生徒会室のある休館がすぐ近くに見える。朱空は立ち止まって、荷物よろしく片手で引いていた俺を振り返り不安気な顔を見せた。……卑怯者め。
「解ったよ」
不本意ではあるが止むを得ない。朱空に夢の続きを約束したのは俺だから。……本当に、発言には気を付けないと。
ともあれ、世界は今日も廻る。立ち止まることなく季節は流れて時は過ぎていく。残酷なまでに、無情なほどに、果たしなく、忙しなく、止めどなく。さあ、今日もこの世界を満喫しよう。
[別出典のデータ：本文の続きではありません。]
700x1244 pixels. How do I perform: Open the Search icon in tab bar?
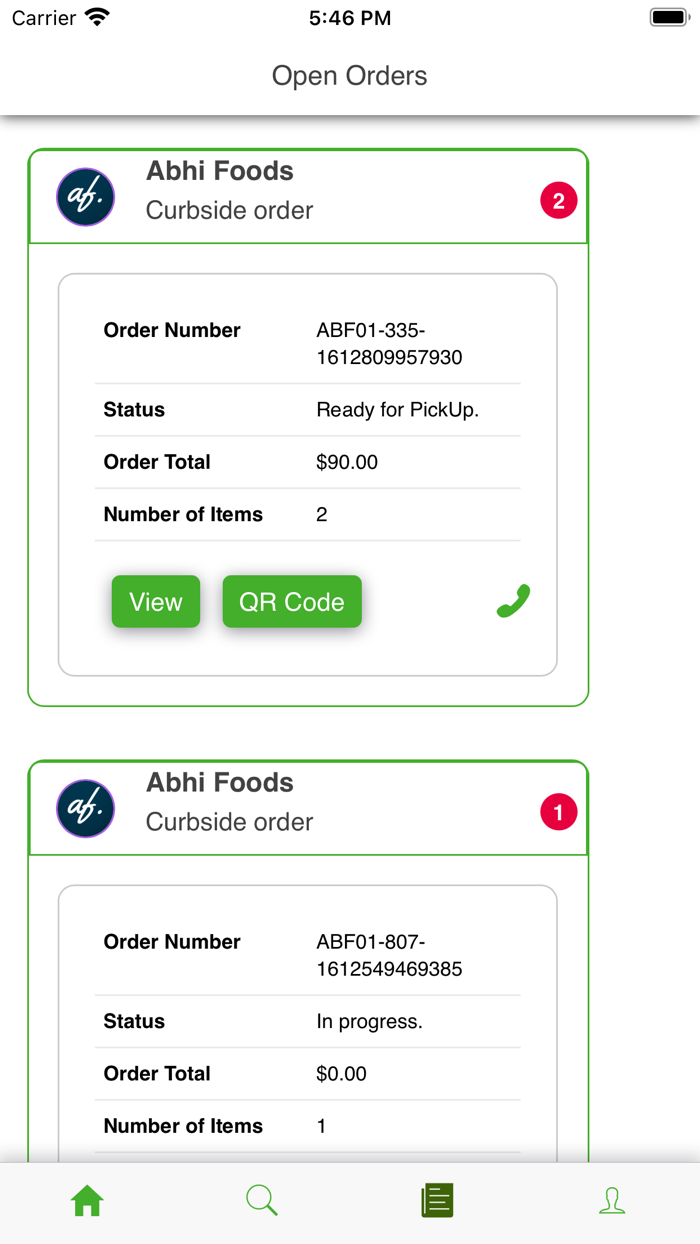pyautogui.click(x=262, y=1200)
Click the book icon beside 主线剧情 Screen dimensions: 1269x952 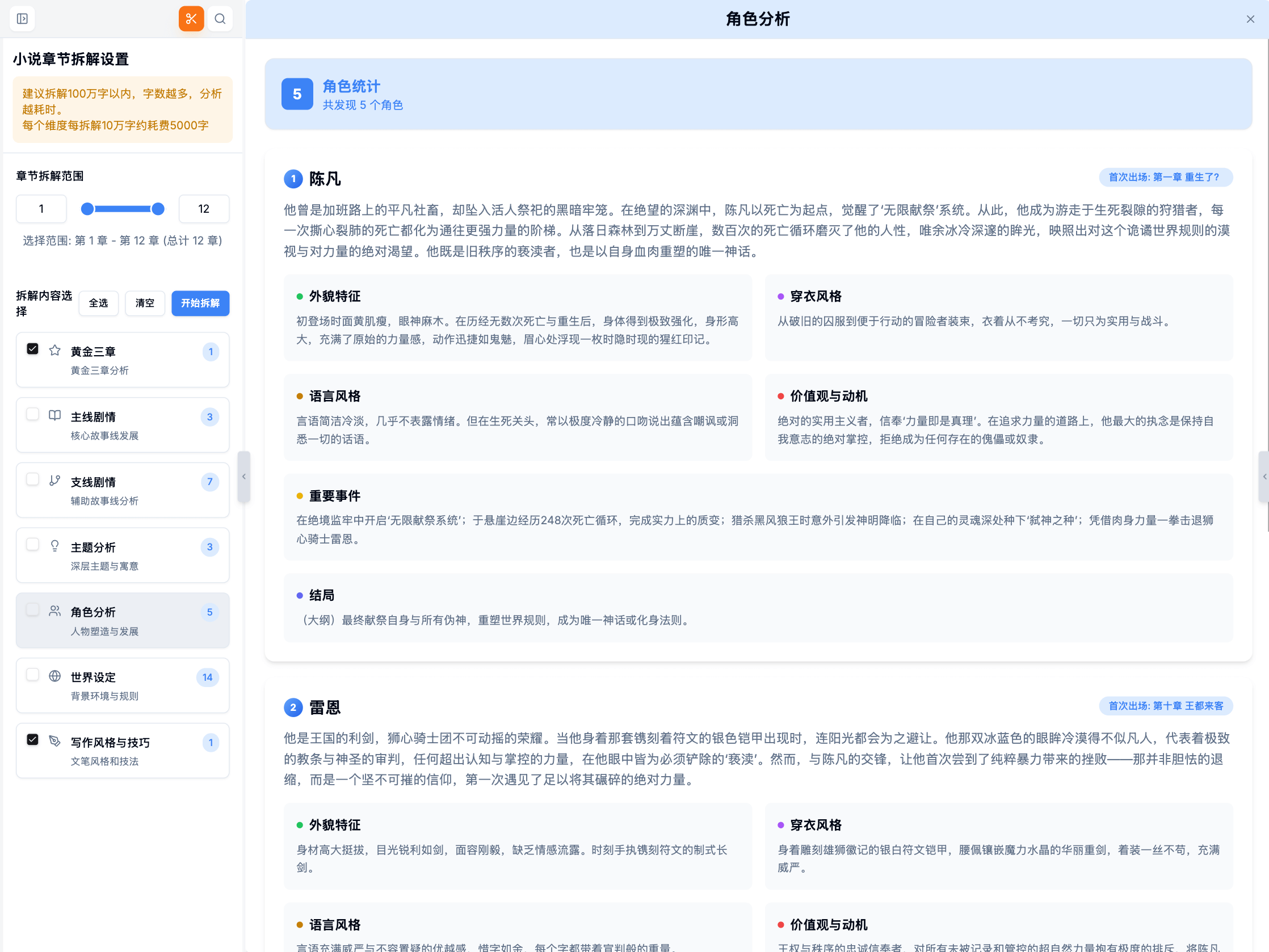54,416
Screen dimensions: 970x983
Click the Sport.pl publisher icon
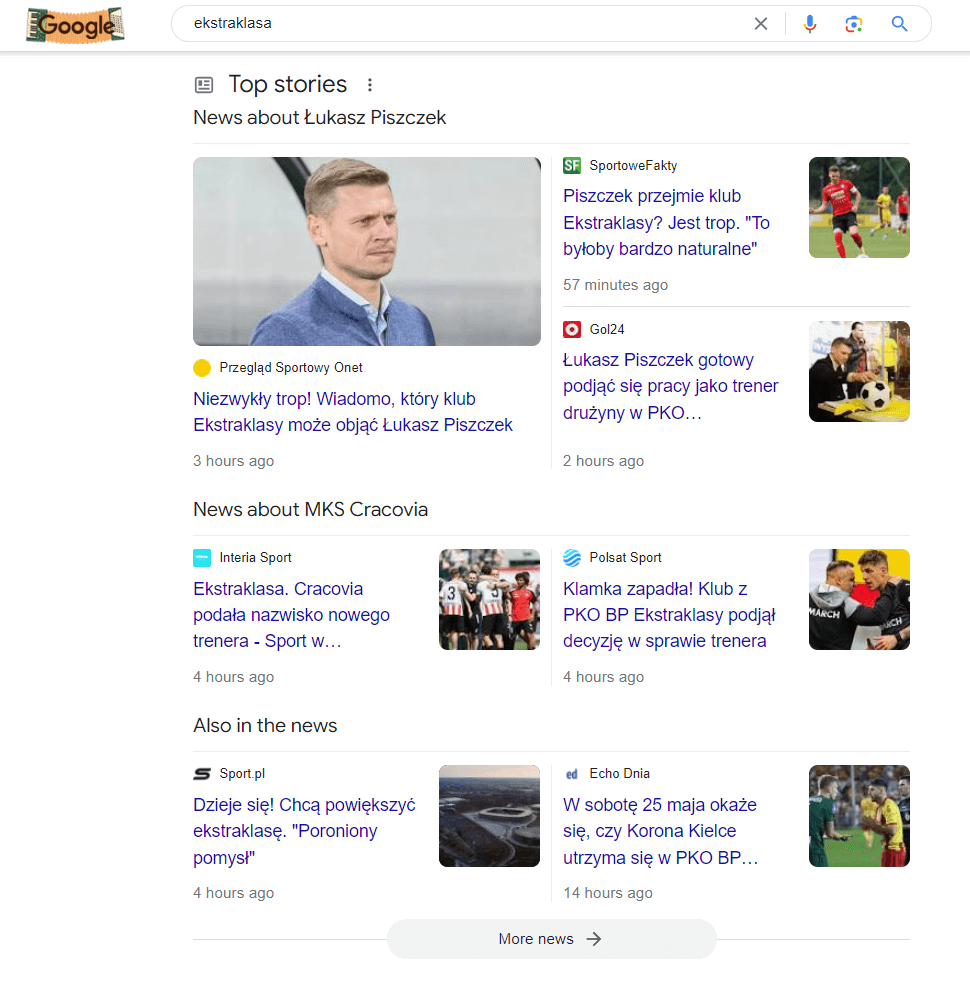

囲われていて閉じたこの箱庭の中で、大切な思い出と大切な人達。今はまだなくしてしまうのが怖いから、同じ場所に留まっていたいと思う。世界を吹き渡る風が夕凪に休むように。時には脚を止めてもいいと、教えてくれた笑顔に追い付くために。今は遠くても、いつか、その輝きに辿り着けると信じて。
「――よろしくな、マナ」
精一杯胸を張って、今日に強く笑っていよう。